(Text and item location records)
——

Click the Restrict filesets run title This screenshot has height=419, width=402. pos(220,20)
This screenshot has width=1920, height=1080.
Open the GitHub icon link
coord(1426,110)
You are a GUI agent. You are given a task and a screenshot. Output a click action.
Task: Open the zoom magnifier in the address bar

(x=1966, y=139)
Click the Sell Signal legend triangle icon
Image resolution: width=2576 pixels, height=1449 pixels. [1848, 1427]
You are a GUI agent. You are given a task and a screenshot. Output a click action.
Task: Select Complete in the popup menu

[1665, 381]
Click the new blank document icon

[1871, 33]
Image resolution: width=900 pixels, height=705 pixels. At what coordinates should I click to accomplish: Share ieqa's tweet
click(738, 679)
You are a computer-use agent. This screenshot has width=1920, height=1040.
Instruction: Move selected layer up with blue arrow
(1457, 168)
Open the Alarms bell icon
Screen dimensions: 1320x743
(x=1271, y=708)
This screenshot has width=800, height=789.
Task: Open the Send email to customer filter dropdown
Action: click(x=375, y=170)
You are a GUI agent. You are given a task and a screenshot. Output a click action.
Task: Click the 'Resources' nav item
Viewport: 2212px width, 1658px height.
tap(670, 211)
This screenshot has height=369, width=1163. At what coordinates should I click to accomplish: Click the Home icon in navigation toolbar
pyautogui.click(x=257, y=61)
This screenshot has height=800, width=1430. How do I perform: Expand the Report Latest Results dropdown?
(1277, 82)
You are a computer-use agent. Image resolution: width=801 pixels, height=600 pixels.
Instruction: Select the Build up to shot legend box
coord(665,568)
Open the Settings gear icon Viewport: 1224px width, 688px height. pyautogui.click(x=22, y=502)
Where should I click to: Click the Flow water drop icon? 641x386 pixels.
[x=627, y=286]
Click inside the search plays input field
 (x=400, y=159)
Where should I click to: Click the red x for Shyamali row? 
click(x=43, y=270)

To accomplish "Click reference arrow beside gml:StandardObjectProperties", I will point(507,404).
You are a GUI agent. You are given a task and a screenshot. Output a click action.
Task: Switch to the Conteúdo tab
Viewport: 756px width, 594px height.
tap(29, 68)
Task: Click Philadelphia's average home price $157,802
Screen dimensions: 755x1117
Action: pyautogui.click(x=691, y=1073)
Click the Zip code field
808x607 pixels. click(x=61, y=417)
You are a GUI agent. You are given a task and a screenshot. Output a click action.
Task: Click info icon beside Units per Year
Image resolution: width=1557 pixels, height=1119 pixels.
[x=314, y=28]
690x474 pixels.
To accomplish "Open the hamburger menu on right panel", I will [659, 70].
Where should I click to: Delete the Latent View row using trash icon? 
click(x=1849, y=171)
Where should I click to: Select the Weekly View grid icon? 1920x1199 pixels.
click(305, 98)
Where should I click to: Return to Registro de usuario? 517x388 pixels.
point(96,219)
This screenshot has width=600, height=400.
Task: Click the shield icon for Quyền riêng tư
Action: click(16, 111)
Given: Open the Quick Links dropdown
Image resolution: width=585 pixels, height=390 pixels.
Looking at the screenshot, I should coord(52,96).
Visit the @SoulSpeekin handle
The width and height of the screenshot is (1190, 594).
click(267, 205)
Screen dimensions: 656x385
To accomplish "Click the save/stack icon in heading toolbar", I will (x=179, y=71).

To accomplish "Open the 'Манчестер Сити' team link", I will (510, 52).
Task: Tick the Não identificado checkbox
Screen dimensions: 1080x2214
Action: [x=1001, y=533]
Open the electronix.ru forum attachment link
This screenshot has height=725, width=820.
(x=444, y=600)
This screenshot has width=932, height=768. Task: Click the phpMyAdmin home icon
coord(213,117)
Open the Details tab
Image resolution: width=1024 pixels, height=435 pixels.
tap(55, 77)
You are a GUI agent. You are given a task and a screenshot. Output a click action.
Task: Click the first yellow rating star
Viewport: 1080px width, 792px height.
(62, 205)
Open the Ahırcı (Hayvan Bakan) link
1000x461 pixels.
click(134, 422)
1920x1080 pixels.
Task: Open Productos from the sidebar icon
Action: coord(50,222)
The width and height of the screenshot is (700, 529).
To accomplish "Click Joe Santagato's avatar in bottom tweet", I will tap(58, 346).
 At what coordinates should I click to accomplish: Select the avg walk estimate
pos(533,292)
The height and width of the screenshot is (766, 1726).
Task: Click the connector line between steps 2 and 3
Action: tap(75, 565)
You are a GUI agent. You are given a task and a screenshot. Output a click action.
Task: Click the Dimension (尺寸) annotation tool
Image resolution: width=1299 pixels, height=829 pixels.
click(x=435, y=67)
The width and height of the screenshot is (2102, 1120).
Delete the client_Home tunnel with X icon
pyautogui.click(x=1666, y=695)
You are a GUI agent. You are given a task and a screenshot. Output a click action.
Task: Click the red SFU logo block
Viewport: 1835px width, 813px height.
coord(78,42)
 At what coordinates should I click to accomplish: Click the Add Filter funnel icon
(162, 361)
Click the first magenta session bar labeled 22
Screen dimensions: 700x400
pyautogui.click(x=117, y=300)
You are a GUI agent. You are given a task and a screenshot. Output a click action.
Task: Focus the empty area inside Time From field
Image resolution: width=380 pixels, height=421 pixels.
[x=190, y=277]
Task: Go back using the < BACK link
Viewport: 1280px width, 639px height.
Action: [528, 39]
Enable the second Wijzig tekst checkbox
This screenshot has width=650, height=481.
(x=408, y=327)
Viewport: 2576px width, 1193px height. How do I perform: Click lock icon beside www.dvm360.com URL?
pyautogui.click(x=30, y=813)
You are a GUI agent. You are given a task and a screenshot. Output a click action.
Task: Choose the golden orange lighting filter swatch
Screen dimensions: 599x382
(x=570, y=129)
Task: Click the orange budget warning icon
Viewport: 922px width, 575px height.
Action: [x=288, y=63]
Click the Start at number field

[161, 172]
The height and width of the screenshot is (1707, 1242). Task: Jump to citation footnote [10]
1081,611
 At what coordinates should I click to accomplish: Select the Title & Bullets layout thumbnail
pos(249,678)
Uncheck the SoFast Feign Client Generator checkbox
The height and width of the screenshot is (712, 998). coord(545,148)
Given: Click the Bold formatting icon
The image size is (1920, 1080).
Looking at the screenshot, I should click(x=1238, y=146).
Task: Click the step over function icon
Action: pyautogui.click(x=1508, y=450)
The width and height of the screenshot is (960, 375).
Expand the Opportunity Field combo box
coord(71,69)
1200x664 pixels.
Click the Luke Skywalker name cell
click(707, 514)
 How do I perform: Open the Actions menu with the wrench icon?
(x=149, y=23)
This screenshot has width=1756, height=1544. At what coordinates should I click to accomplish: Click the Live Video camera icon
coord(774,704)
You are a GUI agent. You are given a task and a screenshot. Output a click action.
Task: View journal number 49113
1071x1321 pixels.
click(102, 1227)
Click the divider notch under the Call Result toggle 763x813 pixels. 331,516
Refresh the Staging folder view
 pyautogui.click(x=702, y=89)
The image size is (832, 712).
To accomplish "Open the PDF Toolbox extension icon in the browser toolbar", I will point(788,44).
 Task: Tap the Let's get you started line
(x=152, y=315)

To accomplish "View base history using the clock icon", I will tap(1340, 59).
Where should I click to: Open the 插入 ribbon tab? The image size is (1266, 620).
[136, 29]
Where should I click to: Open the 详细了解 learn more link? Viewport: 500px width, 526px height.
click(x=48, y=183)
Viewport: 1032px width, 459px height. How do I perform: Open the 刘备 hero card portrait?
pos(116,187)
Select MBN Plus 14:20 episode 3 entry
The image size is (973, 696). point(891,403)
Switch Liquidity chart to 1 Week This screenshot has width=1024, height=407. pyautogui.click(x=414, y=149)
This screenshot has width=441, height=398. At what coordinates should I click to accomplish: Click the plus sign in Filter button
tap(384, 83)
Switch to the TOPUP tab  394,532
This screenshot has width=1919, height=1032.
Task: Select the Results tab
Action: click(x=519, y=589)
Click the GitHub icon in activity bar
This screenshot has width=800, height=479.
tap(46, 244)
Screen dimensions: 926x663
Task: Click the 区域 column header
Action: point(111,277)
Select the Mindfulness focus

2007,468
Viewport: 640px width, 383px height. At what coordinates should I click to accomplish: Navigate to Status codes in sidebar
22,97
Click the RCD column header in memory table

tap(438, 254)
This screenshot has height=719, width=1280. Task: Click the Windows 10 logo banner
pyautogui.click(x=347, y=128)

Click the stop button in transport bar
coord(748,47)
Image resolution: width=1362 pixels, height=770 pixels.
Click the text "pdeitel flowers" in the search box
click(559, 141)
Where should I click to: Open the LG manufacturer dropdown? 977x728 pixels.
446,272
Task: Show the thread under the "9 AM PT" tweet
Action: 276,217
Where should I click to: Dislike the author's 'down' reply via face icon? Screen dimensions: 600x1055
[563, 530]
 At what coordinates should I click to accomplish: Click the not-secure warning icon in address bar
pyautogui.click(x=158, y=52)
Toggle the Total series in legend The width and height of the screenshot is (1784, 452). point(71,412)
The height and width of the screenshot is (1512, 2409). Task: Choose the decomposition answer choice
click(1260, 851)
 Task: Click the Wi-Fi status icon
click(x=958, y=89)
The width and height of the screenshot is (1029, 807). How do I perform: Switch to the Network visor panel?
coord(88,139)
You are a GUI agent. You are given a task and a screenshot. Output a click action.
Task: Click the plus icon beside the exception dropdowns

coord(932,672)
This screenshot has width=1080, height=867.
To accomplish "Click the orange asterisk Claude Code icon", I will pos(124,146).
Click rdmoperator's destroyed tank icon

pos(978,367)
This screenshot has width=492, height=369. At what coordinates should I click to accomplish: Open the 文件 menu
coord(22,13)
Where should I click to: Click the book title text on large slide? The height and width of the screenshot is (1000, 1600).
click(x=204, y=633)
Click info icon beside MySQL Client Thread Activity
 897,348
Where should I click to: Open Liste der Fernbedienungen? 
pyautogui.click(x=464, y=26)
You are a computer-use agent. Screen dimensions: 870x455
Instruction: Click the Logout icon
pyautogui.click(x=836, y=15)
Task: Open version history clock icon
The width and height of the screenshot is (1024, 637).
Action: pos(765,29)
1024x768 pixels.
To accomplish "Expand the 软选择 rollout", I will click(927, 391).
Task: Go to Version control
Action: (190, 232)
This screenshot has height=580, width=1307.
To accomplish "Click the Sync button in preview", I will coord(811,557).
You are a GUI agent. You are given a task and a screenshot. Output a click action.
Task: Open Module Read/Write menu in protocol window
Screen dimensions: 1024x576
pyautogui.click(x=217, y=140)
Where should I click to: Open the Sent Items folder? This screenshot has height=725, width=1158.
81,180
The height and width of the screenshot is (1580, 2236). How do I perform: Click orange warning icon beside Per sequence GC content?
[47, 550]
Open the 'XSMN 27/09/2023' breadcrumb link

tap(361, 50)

——

Copy the records from the line containing "Click the Start at number field" through the line containing "The height and width of the screenshot is (712, 998).", replacing "checkbox" with "tick box" and leaving everything else unchanged.

Solution to the problem »
Click the Start at number field

[161, 172]
The height and width of the screenshot is (1707, 1242). Task: Jump to citation footnote [10]
1081,611
 At what coordinates should I click to accomplish: Select the Title & Bullets layout thumbnail
pos(249,678)
Uncheck the SoFast Feign Client Generator tick box
The height and width of the screenshot is (712, 998). coord(545,148)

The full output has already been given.